DIRECTIVE 1 →
Answer these from the post on project financing:
(a) On what date did the webinar take place?
(b) Which section of the AIA A201-2007 is quoted?
(c) Which section of ConsensusDOCS 200 is quoted?

TEXT PASSAGE →

━━━━━━━━━━

When the Well Runs Dry: Seven Tips for Guarding Against a Failure in Project Financing

Photo by inkknife_2000 via Flickr *

Photo by inkknife_2000 via Flickr *

Last Thursday, November 14, 2013, I participated in a webinar hosted by Engineering News-Record® on “The Five Risks You Never Saw Coming,” which is still available on-demand and free to the public on ENR’s webinar page.

The first risk addressed by the panel is the subject of this post: the risk that a private owner’s financial well might run dry.

As one of the panelists, Atlanta construction attorney Gina Vitiello (@GinaVitiello on Twitter), discussed, project funding can fail for a number of reasons.  The owner might run out of capital funds, perhaps because it overestimated the availability of project funding or underestimated the total costs of the endeavor.  Or the owner might lose its financing, for example by defaulting on its loan obligations.  Or the lending institution financing the project might fail.

No matter how or why the financial well might run dry, the consequences for the prime contractor, construction manager at risk or design-builder can be catastrophic.  What can be done to guard against this risk?

As Ms. Vitiello discussed, and as I elaborate upon below, the prudent prime will consider the following measures:

(1) Verify that the owner has made adequate arrangements for project financing.  Negotiate for a contract clause that allows you to verify the owner’s financial arrangements and then rely on that clause before commencing work.  Standard form contracts typically include such a clause.  By way of example, the AIA A201-2007 states, in pertinent part, as follows:

Section 2.2.1: Prior to commencement of the Work, the Contractor may request in writing that the owner provide reasonable evidence that the Owner has made financial arrangements to fulfill the Owner’s obligations … Thereafter, the Contractor may only request such evidence if (1) the Owner fails to make payments…; (2) a change in the Work materially changes the Contract Sum; or (3) the Contractor identifies in writing a reasonable concern regarding the Owner’s ability to make payment when due.

ConsensusDOCS 200 goes a step further, providing a right to seek financial information throughout the life of the project as a condition precedent to continued performance:

Section 4.2: Prior to commencement of the Work and thereafter at the request of the Contractor, the Owner shall provide the Contractor with evidence of Project financing.  Evidence of such financing shall be a condition precedent to the Contractor’s commencing or continuing the Work.  The Contractor shall be notified prior to any material change in the Project financing.

━━━━━━━━━━

DATA FOR THIS EXERCISE →
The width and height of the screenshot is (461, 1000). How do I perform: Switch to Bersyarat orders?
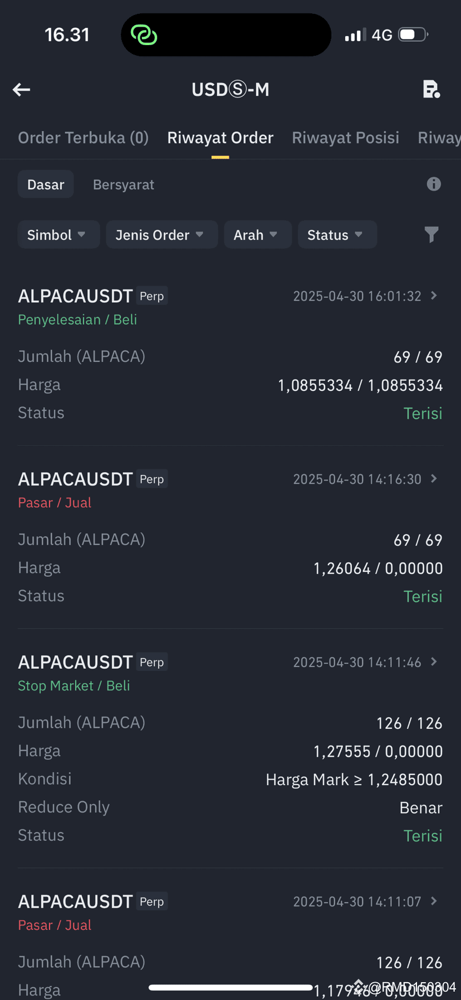pos(124,184)
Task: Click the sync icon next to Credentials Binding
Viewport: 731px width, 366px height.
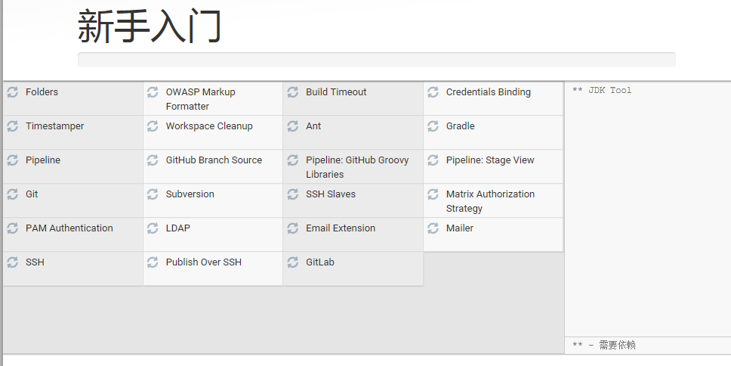Action: pyautogui.click(x=433, y=92)
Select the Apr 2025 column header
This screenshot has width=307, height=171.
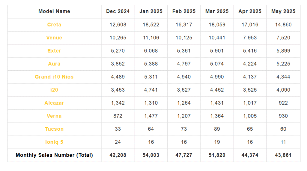coord(250,11)
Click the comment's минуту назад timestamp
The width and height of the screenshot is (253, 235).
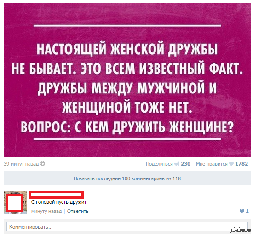pyautogui.click(x=46, y=211)
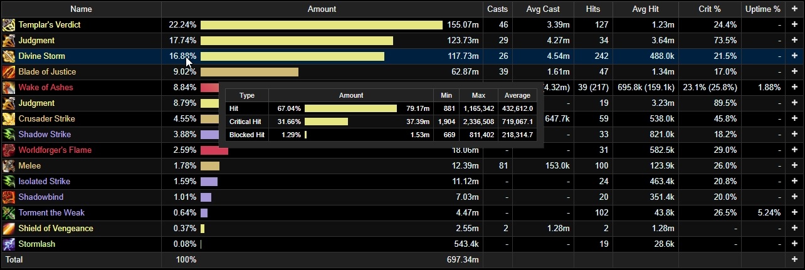This screenshot has width=805, height=270.
Task: Click the Templar's Verdict ability icon
Action: coord(9,25)
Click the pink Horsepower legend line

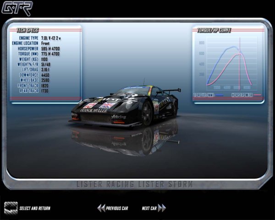(257, 95)
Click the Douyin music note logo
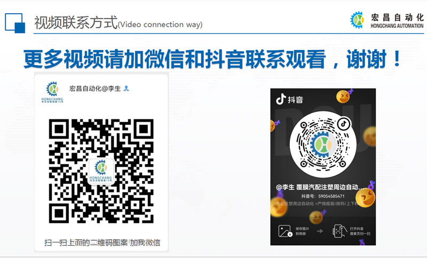The image size is (427, 258). (281, 99)
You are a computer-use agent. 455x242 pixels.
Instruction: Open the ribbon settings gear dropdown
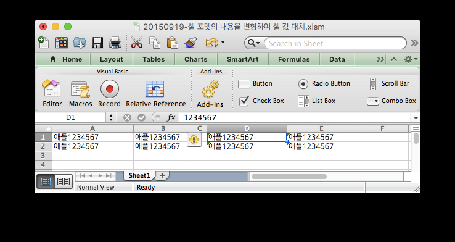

━━━━━━━━━━

DIRECTIVE 2 →
Retype the entries from the line containing "Click the Douyin music note logo" through the end of the entries, leaving out the pictures.

WRITTEN ANSWER 1 →
(a) Thursday, November 14, 2013
(b) Section 2.2.1
(c) Section 4.2

WRITTEN ANSWER 2 →
Click the Douyin music note logo
The image size is (427, 258). (281, 99)
You are a computer-use agent. 455x242 pixels.
Instruction: Open the ribbon settings gear dropdown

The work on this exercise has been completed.